SOS Mata Atlântica lança relatório sobre Mariana

Por: Thaís Iannarelli
17 Dezembro 2015 - 20h58

Foi lançado pela Fundação SOS Mata Atlântica, em parceria com o Instituto Nacional de Pesquisas Espaciais (INPE) e a empresa de geotecnologia Arcplan, o relatório sobre o impacto nas áreas naturais da Mata Atlântica, decorrente do rompimento da barragem de rejeitos da mineradora Samarco na região de Mariana, em Minas Gerais.

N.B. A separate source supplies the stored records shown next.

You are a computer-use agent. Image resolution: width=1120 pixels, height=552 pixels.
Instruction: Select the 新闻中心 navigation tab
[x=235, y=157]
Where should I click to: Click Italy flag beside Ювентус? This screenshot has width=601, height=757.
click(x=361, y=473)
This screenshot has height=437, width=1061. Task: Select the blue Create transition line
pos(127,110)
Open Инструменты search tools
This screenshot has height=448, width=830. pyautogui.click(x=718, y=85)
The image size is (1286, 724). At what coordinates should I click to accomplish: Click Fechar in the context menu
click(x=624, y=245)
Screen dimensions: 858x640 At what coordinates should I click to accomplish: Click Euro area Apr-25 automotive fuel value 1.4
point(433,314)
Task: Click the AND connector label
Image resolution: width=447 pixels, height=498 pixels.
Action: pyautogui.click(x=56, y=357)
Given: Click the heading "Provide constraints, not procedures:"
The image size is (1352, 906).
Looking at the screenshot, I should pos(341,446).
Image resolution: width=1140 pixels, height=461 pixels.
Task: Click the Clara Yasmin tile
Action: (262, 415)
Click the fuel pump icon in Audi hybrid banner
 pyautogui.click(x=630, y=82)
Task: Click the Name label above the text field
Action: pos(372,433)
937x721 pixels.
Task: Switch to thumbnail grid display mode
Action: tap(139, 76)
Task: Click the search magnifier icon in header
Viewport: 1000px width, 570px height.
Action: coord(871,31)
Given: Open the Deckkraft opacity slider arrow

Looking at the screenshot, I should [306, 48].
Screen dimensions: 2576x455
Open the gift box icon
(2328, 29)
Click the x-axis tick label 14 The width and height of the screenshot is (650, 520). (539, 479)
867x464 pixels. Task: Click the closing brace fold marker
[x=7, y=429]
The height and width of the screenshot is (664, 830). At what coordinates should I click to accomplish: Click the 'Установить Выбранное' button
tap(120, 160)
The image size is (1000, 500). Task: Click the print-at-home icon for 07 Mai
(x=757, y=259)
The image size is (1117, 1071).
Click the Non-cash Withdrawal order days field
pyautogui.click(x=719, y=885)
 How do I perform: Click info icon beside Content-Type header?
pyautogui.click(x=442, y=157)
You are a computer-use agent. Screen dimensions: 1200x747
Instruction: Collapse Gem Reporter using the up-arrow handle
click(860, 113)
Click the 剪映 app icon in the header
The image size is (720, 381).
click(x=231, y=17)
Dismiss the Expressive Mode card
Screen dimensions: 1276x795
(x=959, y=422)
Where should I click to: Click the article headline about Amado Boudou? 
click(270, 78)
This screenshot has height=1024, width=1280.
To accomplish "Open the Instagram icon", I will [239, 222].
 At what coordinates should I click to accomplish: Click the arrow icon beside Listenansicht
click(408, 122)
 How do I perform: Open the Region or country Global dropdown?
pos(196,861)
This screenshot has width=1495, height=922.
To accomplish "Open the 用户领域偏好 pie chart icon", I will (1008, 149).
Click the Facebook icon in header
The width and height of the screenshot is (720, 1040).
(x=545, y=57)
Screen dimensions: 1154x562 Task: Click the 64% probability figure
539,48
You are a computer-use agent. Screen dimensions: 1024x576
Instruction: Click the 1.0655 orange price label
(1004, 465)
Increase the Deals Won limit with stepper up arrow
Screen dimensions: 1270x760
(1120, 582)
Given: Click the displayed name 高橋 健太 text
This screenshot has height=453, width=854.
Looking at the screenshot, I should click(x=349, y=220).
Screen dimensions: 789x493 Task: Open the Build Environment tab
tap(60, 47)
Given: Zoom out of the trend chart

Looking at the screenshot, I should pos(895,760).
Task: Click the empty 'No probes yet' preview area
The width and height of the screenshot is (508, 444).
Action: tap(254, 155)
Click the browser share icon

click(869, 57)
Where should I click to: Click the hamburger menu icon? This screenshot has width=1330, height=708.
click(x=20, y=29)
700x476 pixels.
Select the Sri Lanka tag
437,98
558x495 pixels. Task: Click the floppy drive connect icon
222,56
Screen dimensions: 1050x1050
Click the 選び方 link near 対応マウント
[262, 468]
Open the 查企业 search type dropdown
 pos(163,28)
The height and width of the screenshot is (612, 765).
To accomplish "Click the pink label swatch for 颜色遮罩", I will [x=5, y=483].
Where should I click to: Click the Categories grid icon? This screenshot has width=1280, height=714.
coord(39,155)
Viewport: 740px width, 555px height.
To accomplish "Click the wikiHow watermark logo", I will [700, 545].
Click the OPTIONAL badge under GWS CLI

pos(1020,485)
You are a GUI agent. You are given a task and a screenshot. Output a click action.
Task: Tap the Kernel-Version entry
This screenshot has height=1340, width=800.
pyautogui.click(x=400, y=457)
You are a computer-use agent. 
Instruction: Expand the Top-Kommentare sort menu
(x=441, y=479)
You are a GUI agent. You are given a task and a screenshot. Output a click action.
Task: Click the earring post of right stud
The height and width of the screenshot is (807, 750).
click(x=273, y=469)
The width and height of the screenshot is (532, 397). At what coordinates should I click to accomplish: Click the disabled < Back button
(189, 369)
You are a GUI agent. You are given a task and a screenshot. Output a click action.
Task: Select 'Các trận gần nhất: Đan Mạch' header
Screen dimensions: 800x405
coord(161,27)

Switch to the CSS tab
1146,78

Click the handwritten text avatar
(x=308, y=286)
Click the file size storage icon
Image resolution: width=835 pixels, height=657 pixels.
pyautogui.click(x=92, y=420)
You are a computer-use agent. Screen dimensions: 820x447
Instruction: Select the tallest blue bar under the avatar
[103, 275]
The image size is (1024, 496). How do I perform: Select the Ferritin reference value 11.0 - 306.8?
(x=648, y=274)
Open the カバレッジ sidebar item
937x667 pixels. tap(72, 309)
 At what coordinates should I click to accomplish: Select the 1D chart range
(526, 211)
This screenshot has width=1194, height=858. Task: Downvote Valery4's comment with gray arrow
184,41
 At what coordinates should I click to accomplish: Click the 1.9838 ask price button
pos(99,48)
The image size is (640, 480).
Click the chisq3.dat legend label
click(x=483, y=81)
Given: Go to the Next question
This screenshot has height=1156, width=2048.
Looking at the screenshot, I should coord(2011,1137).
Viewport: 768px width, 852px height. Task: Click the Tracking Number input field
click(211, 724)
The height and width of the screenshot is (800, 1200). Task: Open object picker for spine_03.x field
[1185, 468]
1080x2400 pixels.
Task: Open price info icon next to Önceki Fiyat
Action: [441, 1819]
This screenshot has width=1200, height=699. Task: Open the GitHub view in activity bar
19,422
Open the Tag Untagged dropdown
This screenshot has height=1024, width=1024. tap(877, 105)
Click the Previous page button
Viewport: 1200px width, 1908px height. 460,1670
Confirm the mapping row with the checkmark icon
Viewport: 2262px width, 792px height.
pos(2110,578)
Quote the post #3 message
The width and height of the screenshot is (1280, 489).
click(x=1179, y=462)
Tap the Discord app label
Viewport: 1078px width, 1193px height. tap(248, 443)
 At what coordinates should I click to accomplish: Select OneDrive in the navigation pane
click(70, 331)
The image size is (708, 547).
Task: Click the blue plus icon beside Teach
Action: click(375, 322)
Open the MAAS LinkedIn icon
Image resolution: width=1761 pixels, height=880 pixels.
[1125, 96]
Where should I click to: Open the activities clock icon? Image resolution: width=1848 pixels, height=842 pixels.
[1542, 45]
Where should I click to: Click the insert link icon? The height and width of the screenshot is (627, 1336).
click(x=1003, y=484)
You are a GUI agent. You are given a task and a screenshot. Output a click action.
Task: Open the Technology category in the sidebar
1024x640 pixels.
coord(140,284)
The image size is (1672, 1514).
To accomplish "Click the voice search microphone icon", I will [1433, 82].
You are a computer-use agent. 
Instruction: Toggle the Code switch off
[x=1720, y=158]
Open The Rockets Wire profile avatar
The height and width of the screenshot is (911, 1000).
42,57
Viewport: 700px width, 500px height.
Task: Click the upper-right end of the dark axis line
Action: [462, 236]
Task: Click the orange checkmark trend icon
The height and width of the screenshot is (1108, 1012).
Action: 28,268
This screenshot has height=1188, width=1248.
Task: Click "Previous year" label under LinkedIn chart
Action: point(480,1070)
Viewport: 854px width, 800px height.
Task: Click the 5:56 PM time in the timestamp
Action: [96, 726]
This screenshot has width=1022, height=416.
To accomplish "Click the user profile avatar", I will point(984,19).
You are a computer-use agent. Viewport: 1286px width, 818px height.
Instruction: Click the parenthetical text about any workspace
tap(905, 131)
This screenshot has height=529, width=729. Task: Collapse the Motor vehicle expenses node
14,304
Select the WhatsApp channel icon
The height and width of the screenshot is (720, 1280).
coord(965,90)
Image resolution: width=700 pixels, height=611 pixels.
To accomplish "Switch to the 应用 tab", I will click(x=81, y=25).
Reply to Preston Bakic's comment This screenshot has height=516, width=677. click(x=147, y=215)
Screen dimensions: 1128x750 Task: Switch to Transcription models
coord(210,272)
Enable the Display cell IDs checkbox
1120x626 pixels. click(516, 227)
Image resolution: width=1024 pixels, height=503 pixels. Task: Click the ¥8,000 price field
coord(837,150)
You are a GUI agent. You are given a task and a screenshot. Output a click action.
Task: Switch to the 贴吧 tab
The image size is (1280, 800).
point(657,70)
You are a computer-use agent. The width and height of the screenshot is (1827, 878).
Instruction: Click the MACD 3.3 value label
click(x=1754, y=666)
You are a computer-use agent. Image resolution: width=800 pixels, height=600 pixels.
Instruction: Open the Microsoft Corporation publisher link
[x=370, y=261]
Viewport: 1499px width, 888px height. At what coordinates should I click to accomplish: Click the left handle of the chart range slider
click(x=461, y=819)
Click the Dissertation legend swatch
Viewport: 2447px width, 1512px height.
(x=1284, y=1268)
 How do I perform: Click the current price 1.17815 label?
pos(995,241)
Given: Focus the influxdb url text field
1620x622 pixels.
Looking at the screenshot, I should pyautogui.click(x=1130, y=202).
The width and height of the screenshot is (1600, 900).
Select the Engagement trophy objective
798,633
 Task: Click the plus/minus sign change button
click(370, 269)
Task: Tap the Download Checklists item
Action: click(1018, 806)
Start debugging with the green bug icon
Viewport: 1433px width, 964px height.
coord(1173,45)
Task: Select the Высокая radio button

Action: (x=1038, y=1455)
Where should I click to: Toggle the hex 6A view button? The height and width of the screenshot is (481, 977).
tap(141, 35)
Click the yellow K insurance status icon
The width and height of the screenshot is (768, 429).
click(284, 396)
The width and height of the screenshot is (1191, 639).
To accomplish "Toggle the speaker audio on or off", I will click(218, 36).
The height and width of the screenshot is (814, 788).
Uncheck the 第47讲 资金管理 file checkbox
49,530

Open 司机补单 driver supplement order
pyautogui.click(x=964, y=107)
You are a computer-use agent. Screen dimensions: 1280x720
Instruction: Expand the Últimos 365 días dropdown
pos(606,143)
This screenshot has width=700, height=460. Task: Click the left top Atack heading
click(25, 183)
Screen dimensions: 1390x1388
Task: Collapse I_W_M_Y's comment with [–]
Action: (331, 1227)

Marcia Hirota, diretora-executiva da SOS Mata Atlântica, explica que esta análise teve como base o “Atlas dos Remanescentes Florestais da Mata Atlântica”, desenvolvido anualmente por essas organizações que utiliza a tecnologia de sensoriamento remoto para monitorar remanescentes acima de 3 hectares (ha).

A área analisada abrange os municípios de Mariana, Barra Longa, Rio Doce, Santa Cruz do Escalvado e Ponte Nova, todos inseridos nos limites da Mata Atlântica. O estudo constatou que a lama de rejeitos impactou uma área total de 1.775 ha, ou 17 km2, desses municípios, incluindo-se regiões de vegetação nativa ou alteradas por pasto, agricultura e malhas urbanas. A lama removeu um total de 324 ha de áreas de Mata Atlântica, sendo 236 ha de florestas nativas e outros 88 ha de vegetação natural.

O rompimento da barragem de rejeitos afetou um total de 679 km de rios, sendo os 114 km entre a barragem de Bento Rodrigues até a represa da Usina Condonga, e outros 564 km entre a usina e a foz do Rio Doce no oceano, em Linhares, no Espírito Santo.